A block of data:
********************
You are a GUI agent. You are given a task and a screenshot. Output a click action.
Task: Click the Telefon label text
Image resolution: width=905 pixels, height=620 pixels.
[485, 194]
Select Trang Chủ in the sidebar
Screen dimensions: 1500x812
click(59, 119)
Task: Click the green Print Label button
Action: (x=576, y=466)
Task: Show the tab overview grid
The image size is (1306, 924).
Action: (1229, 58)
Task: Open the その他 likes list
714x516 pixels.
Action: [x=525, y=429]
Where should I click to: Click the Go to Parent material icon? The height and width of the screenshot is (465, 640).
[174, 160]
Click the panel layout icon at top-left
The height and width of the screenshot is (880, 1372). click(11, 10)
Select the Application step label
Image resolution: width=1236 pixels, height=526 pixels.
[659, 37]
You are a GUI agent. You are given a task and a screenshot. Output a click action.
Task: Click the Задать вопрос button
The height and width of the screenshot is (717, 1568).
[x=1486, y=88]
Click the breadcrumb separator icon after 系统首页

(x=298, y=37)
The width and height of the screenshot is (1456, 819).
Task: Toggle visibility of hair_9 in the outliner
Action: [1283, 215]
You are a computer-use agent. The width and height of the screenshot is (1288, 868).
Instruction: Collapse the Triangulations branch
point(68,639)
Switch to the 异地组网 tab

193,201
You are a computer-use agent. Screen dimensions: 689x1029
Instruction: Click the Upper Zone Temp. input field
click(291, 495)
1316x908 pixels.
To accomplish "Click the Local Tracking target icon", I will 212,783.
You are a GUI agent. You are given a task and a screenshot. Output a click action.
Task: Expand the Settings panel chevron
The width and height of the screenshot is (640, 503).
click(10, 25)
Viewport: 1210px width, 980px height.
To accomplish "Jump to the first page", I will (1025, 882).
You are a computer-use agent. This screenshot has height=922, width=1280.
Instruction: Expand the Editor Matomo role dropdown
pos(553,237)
********************
* _Task brief_:
Reproduce every line in the block above word for word.

* _Solution to this problem_:
You are a GUI agent. You are given a task and a screenshot. Output a click action.
Task: Click the Telefon label text
Image resolution: width=905 pixels, height=620 pixels.
[485, 194]
Select Trang Chủ in the sidebar
Screen dimensions: 1500x812
click(59, 119)
Task: Click the green Print Label button
Action: (x=576, y=466)
Task: Show the tab overview grid
The image size is (1306, 924).
Action: (1229, 58)
Task: Open the その他 likes list
714x516 pixels.
Action: [x=525, y=429]
Where should I click to: Click the Go to Parent material icon? The height and width of the screenshot is (465, 640).
[174, 160]
Click the panel layout icon at top-left
The height and width of the screenshot is (880, 1372). click(11, 10)
Select the Application step label
Image resolution: width=1236 pixels, height=526 pixels.
[659, 37]
You are a GUI agent. You are given a task and a screenshot. Output a click action.
Task: Click the Задать вопрос button
The height and width of the screenshot is (717, 1568).
[x=1486, y=88]
Click the breadcrumb separator icon after 系统首页

(x=298, y=37)
The width and height of the screenshot is (1456, 819).
Task: Toggle visibility of hair_9 in the outliner
Action: [1283, 215]
You are a computer-use agent. The width and height of the screenshot is (1288, 868).
Instruction: Collapse the Triangulations branch
point(68,639)
Switch to the 异地组网 tab

193,201
You are a computer-use agent. Screen dimensions: 689x1029
Instruction: Click the Upper Zone Temp. input field
click(291, 495)
1316x908 pixels.
To accomplish "Click the Local Tracking target icon", I will 212,783.
You are a GUI agent. You are given a task and a screenshot. Output a click action.
Task: Expand the Settings panel chevron
The width and height of the screenshot is (640, 503).
click(10, 25)
Viewport: 1210px width, 980px height.
To accomplish "Jump to the first page", I will (1025, 882).
You are a computer-use agent. This screenshot has height=922, width=1280.
Instruction: Expand the Editor Matomo role dropdown
pos(553,237)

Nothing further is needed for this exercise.